= Laura Harding =

Laura Harding is an Australian architectural practitioner and critic. Harding works across architecture and urban design, with a particular focus on the public realm. She is also an architectural critic and an active participant in the public culture of architecture. Harding regularly contributes to architectural education as a visiting critic at the University of New South Wales and the University of Sydney. From 2006 to 2012, she taught with Glenn Murcutt in the third year design program at the University of New South Wales.

==Biography==

Harding was born in Sydney in 1975. She studied architecture at the University of Sydney, graduating with a Bachelor of Science (Architecture) in 1995 and a Bachelor of Architecture in 1998. She has worked at the Sydney-based practice Hill Thalis Architecture + Urban Projects for eighteen years, having joined the practice in 1996 as a student.

==Criticism==

Harding began writing architectural criticism in 2004, first for Architecture Australia, the journal of record of Australian architecture, and subsequently for a range of professional publications and mainstream media outlets. She was appointed a contributing editor to Architecture Australia in 2005, a position she continues to hold. Harding has had criticism published in The Guardian and is a regular contributor to The Saturday Paper.

Harding was guest editor, alongside Philip Thalis, of a special issue of Architecture Australia on Urban Housing (Architecture Australia (May 2014).

==Architectural work==

Harding's project work crosses architecture and urban design, with a particular focus on multi-residential and urban projects. Her work includes the award-winning project Substation No. 175, which converted a remnant substation building in Surry Hills into a 'tiny urban tower'. This intensified the use of the tiny site and aimed to show that "no lot need be too small to be used effectively".

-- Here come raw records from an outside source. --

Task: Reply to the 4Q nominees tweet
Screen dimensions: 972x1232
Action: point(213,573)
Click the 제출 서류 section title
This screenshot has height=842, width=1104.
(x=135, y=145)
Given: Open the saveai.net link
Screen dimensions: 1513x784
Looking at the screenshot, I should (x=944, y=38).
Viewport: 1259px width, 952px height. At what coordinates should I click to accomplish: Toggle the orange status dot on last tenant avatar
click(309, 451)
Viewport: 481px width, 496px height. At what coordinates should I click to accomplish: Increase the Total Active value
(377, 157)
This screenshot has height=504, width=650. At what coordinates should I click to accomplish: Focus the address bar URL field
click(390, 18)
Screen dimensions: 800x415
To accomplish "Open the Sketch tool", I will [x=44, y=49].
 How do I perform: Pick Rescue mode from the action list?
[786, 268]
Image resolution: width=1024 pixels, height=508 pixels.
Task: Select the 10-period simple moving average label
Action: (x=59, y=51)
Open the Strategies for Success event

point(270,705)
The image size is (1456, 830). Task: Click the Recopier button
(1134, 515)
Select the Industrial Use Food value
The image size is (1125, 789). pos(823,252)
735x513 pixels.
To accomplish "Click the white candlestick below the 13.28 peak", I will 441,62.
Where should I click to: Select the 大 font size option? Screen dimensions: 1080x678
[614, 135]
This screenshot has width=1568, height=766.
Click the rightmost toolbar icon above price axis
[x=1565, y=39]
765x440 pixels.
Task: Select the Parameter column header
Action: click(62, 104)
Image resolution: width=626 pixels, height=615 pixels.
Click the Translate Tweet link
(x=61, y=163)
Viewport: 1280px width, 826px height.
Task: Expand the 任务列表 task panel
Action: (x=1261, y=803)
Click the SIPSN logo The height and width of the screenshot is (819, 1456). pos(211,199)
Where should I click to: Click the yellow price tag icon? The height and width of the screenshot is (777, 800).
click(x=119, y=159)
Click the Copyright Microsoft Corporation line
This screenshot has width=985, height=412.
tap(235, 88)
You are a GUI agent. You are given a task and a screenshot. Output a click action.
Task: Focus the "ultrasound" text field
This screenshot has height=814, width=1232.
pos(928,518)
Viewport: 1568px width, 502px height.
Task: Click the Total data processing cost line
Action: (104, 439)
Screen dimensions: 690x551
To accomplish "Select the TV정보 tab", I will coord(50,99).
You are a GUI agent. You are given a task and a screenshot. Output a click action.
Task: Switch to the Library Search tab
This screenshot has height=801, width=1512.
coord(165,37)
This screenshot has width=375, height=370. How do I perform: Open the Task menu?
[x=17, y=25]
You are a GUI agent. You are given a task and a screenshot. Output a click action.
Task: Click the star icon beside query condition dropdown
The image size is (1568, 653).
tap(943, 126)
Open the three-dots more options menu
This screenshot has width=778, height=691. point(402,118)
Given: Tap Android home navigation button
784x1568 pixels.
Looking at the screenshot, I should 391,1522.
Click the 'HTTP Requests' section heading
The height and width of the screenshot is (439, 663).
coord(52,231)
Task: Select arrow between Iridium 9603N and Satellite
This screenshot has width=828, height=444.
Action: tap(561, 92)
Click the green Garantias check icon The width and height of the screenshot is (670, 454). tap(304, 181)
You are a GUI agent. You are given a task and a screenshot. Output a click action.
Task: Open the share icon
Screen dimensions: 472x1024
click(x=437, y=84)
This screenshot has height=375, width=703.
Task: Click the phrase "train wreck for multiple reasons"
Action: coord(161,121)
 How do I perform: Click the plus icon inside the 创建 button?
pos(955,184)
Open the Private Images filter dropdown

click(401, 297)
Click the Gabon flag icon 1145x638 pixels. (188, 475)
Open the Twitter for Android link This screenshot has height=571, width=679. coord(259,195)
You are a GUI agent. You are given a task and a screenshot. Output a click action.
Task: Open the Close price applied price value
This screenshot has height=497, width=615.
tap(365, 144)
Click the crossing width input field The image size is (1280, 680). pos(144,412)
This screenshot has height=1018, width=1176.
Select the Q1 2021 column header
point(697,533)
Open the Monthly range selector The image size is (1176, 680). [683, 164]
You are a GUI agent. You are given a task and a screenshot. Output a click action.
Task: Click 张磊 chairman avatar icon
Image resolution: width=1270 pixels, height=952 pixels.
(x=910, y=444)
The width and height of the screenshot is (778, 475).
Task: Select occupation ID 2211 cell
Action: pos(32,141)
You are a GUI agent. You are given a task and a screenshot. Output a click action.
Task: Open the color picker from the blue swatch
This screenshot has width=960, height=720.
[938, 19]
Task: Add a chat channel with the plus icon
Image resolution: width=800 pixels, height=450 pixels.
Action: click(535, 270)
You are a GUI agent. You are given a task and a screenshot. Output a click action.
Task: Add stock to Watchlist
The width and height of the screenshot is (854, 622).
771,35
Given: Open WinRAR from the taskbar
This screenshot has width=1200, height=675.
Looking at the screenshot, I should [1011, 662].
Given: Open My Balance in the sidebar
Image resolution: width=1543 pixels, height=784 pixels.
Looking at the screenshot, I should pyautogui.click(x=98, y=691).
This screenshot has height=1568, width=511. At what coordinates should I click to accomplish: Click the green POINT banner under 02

Harding was project urban designer on the winning entry in the international design competition for East Darling Harbour (Barangaroo) by Hill Thalis Architecture + Urban Projects, Paul Berkemeier Architects and Jane Irwin Landscape Architecture. This proposed a new urban street pattern, waterfront park and urban grain for the Millers Point wharves. The scheme did not go ahead.

=== Selected projects with Hill Thalis Architecture + Urban Projects ===
Crystal Housing – adaptive reuse located in the city's inner west, which accommodates seven diverse affordable housing units within the old shell and structure of a modest factory building.

Lennox Bridge Portals – a project for making key urban connections that reveals the complex archaeology and layering formerly hidden within the State-Heritage-listed Lennox Bridge in Parramatta. Scheduled for completion 2015.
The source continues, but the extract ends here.